TAREFA A —
Responde às perguntas seguintes com base no texto apresentado:
(i) Em que data revogou o Banco da Lituânia a licença bancária do Snoras?
(ii) Que tribunal confirmou, por despacho de 12 de março de 2015, a decisão proferida em primeira instância?
(iii) Segundo a sentença de 29 de setembro de 2014, como devem ser consideradas as pessoas de A. Anisimovienė e o., se não como depositantes?

Em 5 de maio de 2011, o Snoras pediu ao Lietuvos Bankas (Banco da Lituânia) autorização para registar no registo comercial as alterações estatutárias decorrentes do futuro aumento de capital social.

26

Em 16 de novembro de 2011, o Banco da Lituânia decidiu suspender as atividades do Snoras até 16 de janeiro de 2012. Por decreto da mesma data, o Governo lituano nacionalizou essa instituição de crédito por motivo de interesse público. Por Decisão de 22 de novembro de 2011, o Banco da Lituânia recusou à referida instituição a autorização para inscrever no registo comercial as alterações dos seus estatutos e, por Decisão de 24 de novembro de 2011, revogou a sua licença bancária. Em 7 de dezembro de 2011, esta mesma instituição foi colocada em liquidação judicial, com efeitos a partir de 20 de dezembro de 2011.

27

Em consequência, o Snoras não realizou a emissão de ações prevista. A. Anisimovienė e o. recorreram então para o Vilniaus apygardos teismas (Tribunal Regional de Vilnius, Lituânia), para serem reconhecidos como «depositantes» dessa instituição de crédito, na aceção da lei da garantia dos depósitos e à indemnização dos investidores.

28

Por sentença de 29 de setembro de 2014, esse órgão jurisdicional julgou improcedente a ação de A. Anisimovienė e o., considerando, designadamente, que essas pessoas não devem ser consideradas depositantes, mas sim investidores e que os fundos que tinham transferido para o Snoras pela subscrição das ações que essa instituição de crédito pretendia emitir não podiam ser considerados «depósitos», na aceção dessa lei.

29

Por despacho de 12 de março de 2015, o Lietuvos apeliacinis teismas (Tribunal de Recurso da Lituânia) confirmou a decisão proferida em primeira instância. A. Anisimovienė e o. interpuseram então recurso de cassação para o Lietuvos Aukščiausiasis Teismas (Supremo Tribunal da Lituânia).

30

No âmbito desse recurso, esse órgão jurisdicional interroga‑se essencialmente quanto à possibilidade de considerar «depósitos», na aceção do artigo 1.o, ponto 1, da Diretiva 94/19, os fundos que A. Anisimovienė e o. transferiram para o Snoras pela subscrição de ações que, finalmente, não vieram a ser emitidas por essa instituição de crédito.

TAREFA B — Devolve, por favor, todas as linhas abaixo que contenham a palavra "computer".

DADOS —
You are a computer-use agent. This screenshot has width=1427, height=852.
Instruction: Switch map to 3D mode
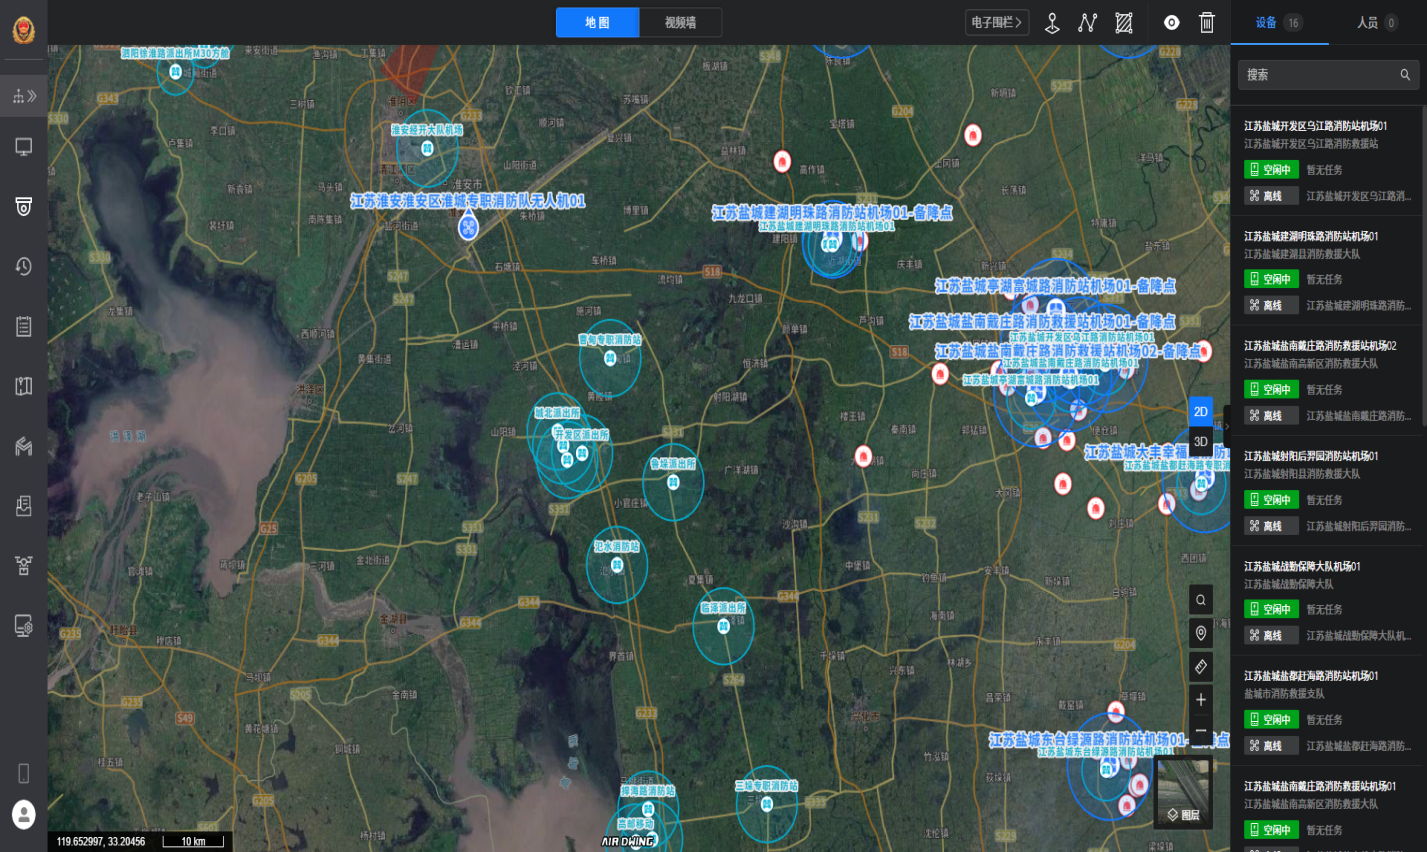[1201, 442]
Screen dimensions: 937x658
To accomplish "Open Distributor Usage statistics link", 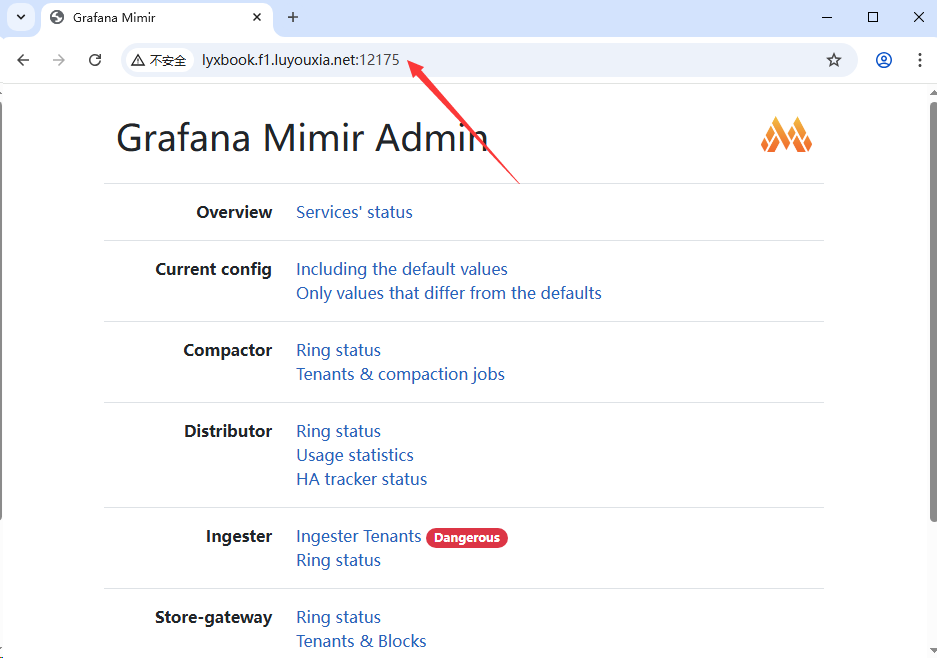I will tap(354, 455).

RESOLUÇÃO A —
(i) Em 24 de novembro de 2011.
(ii) O Lietuvos apeliacinis teismas (Tribunal de Recurso da Lituânia).
(iii) Como investidores.

RESOLUÇÃO B —
You are a computer-use agent. This screenshot has width=1427, height=852.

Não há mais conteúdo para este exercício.